The relationship between BMD and histopathological staging at the time of diagnosis was evaluated in several studies and various results have been obtained. Lewis and Scott (22) did not report any relationship between BMD and the degree of villous atrophy (mild-severe) in 43 adults diagnosed with CD. In two different studies, it was shown that BMD is lower in those patients with histopathological stage Marsh 3 compared to those with Marsh 1-2 (23,24). In our study, no correlation was found between BMD z-scores (both CA and HA) and histopathological stage. In the studies which found a relationship between BMD and histopathological stage, BMD was reported to vary between the patient groups with Marsh stage 1-2 and Marsh stage 3. However, nowadays, the diagnosis of CD requires the presence of at least Marsh stage 2 histopathological findings. In our study, the cases with histopathological Marsh stage 2 or above were included, and Marsh stage 3 (a, b, c) was detected in more than 90% of the cases. Therefore, it was thought that we have a similar patient profile and similar results with the studies which evaluated the relationship between BMD z-scores and Marsh stage 3 subgroups (22). Based on these findings, we suggest that BMD is affected more negatively as histopathological findings become more severe, while the degree of low BMD does not differ between subgroups when the pathology is compatible with stage 3 disease.
Study Limitations
The strengths of our study include that it was conducted on a higher number of patients compared to most studies in the literature (especially from our country) and the relationships of more parameters with BMD were evaluated in our study, compared to previous studies. In addition, the BMD z-scores were calculated according to both CA and to HA for all parameters.
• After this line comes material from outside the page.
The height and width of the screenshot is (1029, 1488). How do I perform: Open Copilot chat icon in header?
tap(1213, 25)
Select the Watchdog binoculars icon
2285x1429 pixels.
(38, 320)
Also, patients with additional diseases which could have affected BMD were excluded from this study. The limitations include; firstly, the fact that some parameters (pubertal stage, PTH levels) could not be evaluated due to the retrospective nature of this study, and the second is that the patients were not homogeneously distributed in terms of histopathological stage.
Conclusion
In conclusion, low BMD is common in children with CD at the time of diagnosis. When the BMD z-scores are calculated only according to CA, the frequency of low BMD seems misleadingly higher. However, when the BMD z-scores are corrected for HA, the frequency is slightly lower, though still high. Age at diagnosis, gender, body size, Celiac symptoms, biochemical parameters, TTGA level, HLA type and histopathological stage have no predictive value for low BMD. Further studies are needed to determine consistent parameters which predict low BMD in patients with CD. We recommend evaluating BMD at diagnosis in newly diagnosed pediatric Celiac patients until consistent factors which can predict low BMD are identified. If these risk factors associated with low BMD can be found, switching to the assessment of only high risk groups will reduce costs.